Job
Turn everything from the line containing "Where should I click to: Click" down to the end of the records into a JSON list of strings, one per line, omitting blank lines. Leave the pictures out of the answer.

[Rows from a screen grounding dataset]

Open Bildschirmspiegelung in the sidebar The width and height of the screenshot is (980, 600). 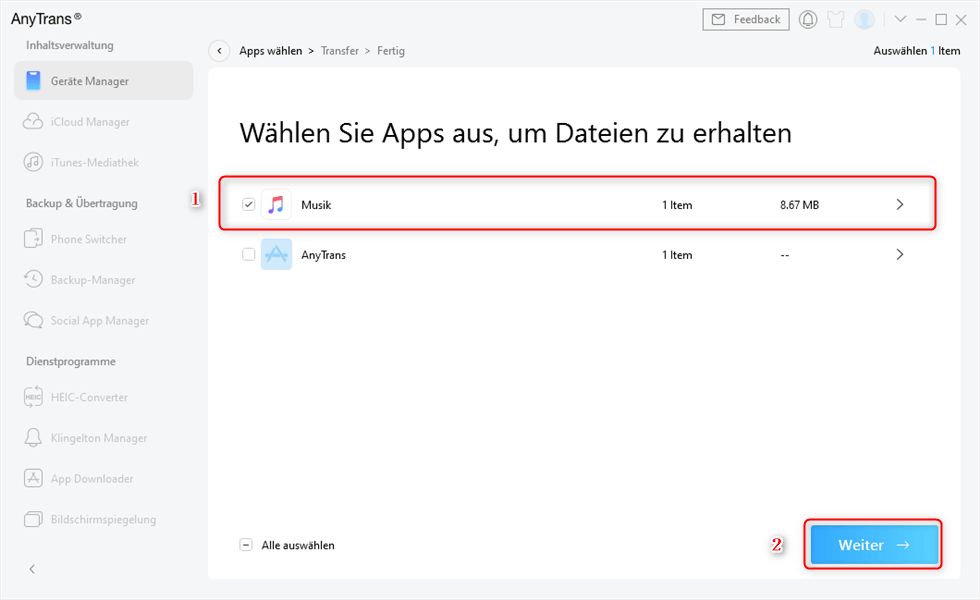pyautogui.click(x=103, y=519)
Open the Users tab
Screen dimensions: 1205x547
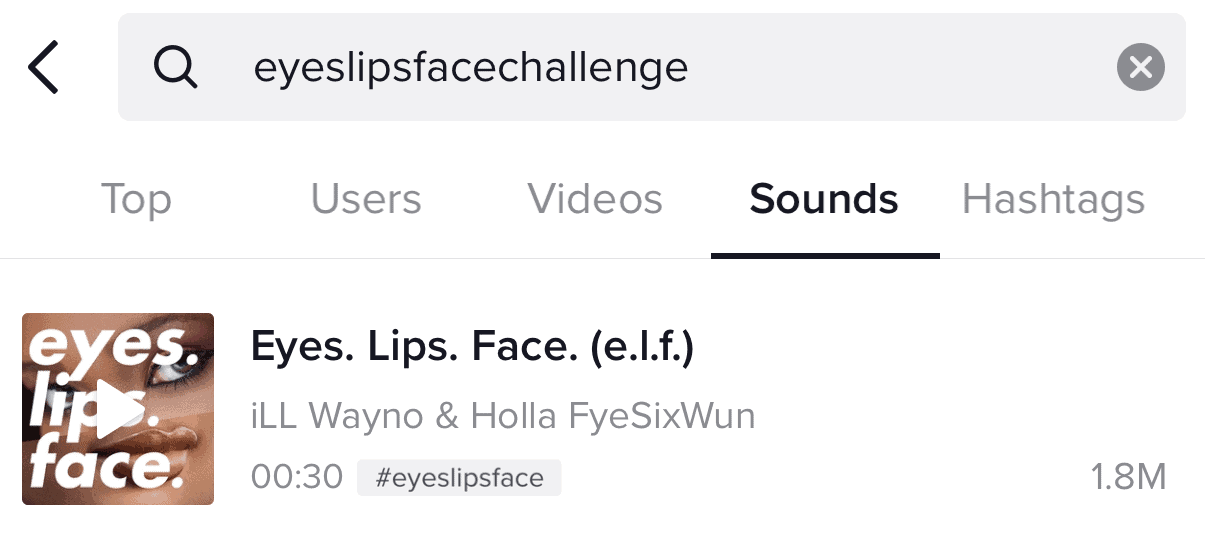click(366, 199)
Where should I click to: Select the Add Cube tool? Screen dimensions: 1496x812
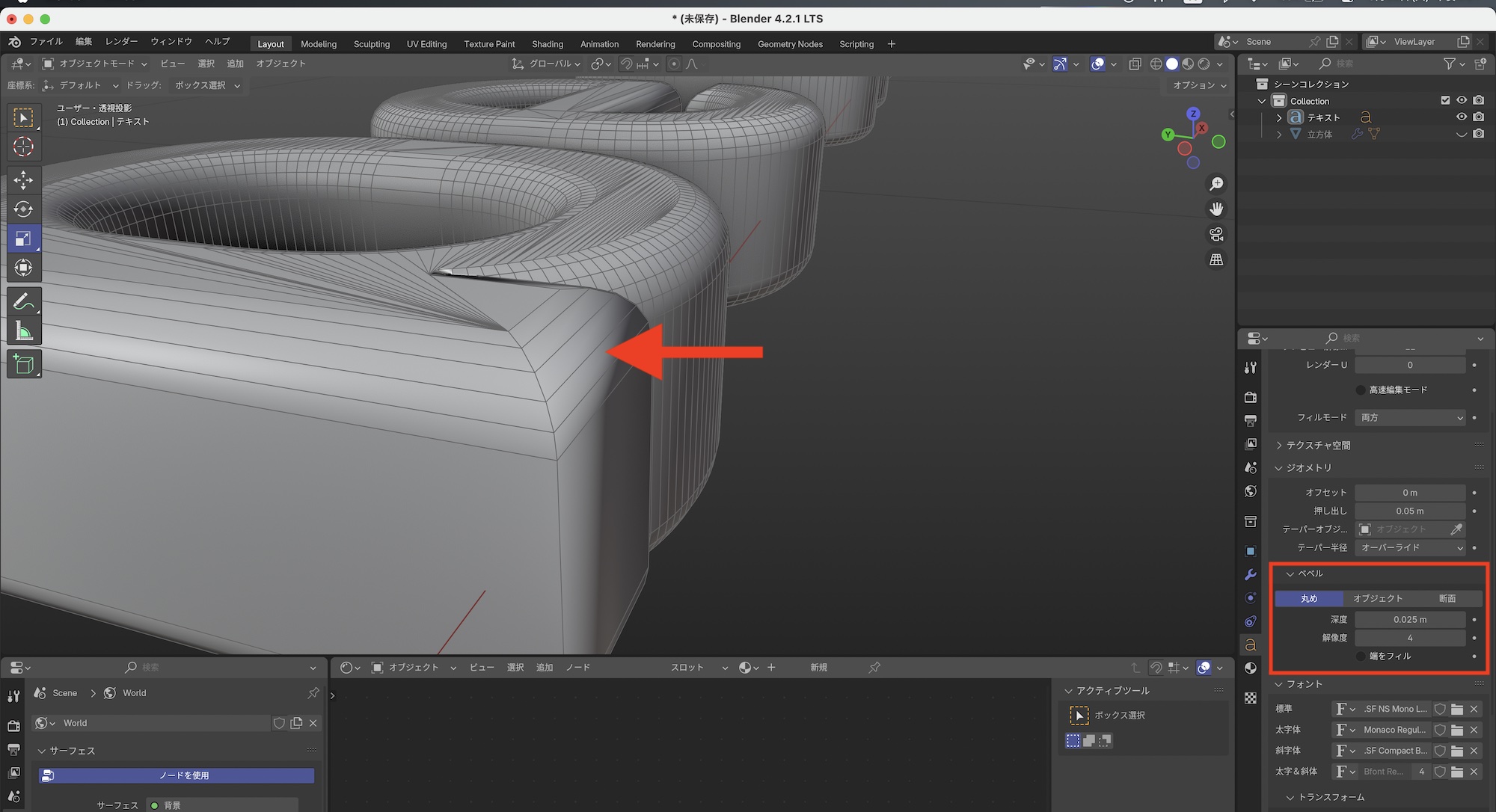pos(23,364)

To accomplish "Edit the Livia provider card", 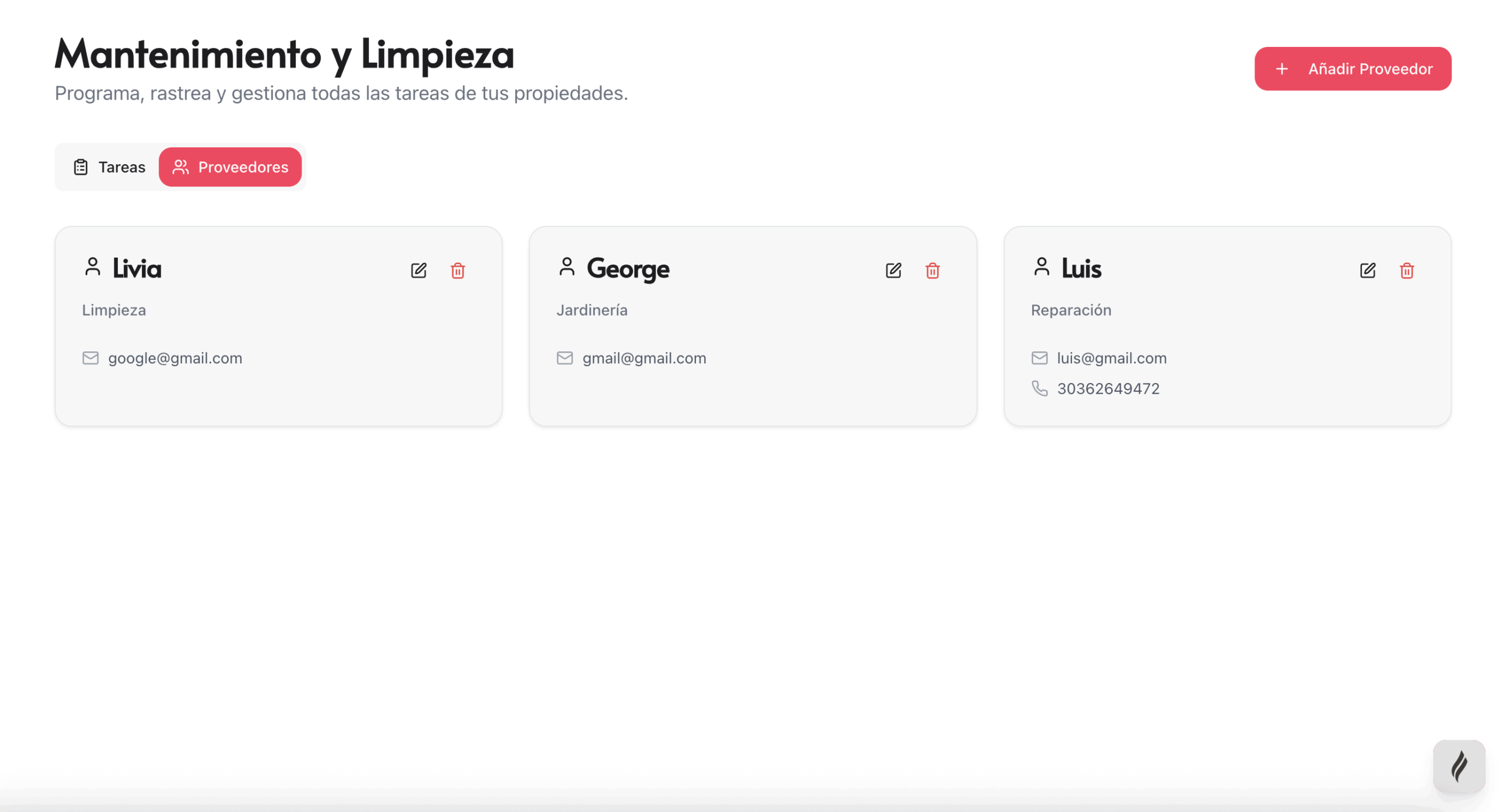I will click(x=418, y=270).
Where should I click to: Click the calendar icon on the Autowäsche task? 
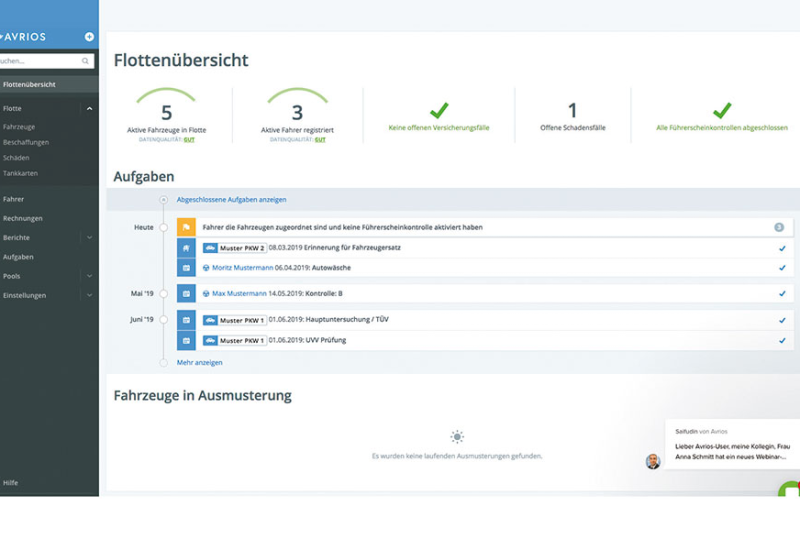(186, 268)
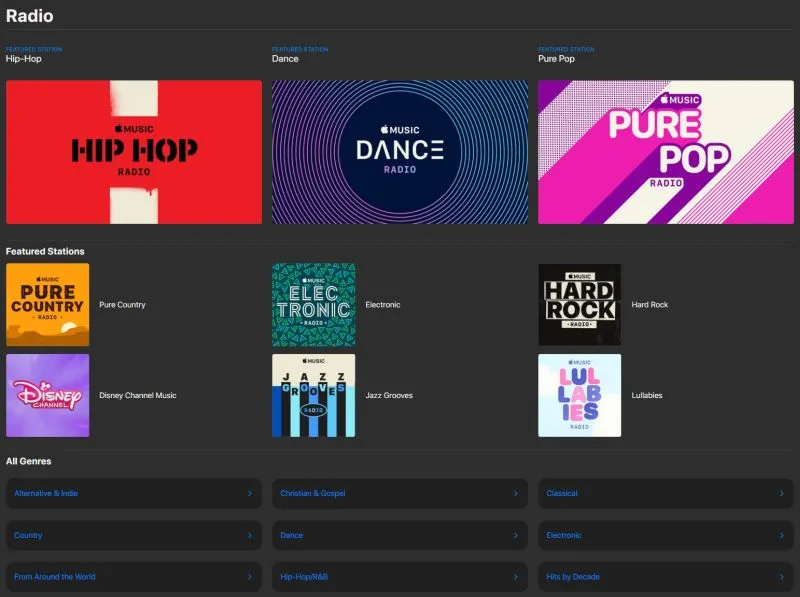Expand the Hits by Decade chevron

tap(784, 577)
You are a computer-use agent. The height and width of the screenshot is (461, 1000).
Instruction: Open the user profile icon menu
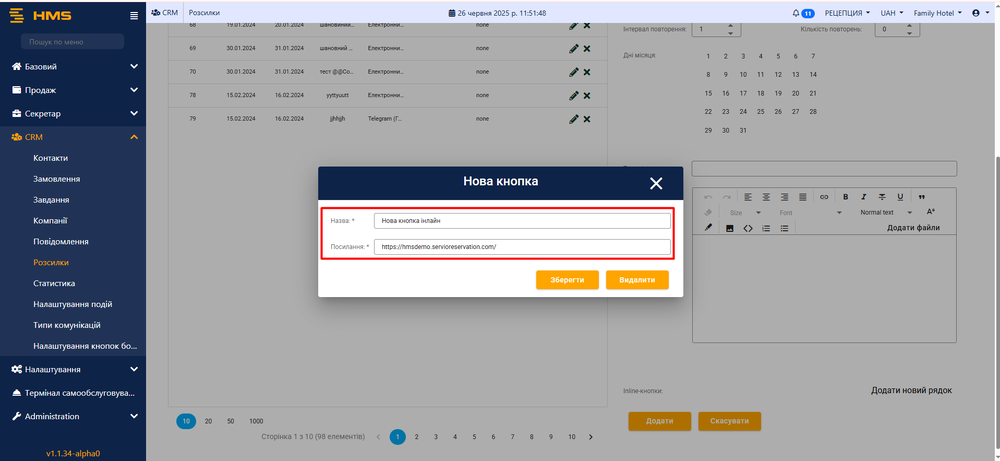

Final answer
[
  "Where should I click to: Click the calendar icon on the Autowäsche task? ",
  "(186, 268)",
  "Expand the Hits by Decade chevron",
  "tap(784, 577)",
  "You are a computer-use agent. The height and width of the screenshot is (461, 1000).",
  "Instruction: Open the user profile icon menu"
]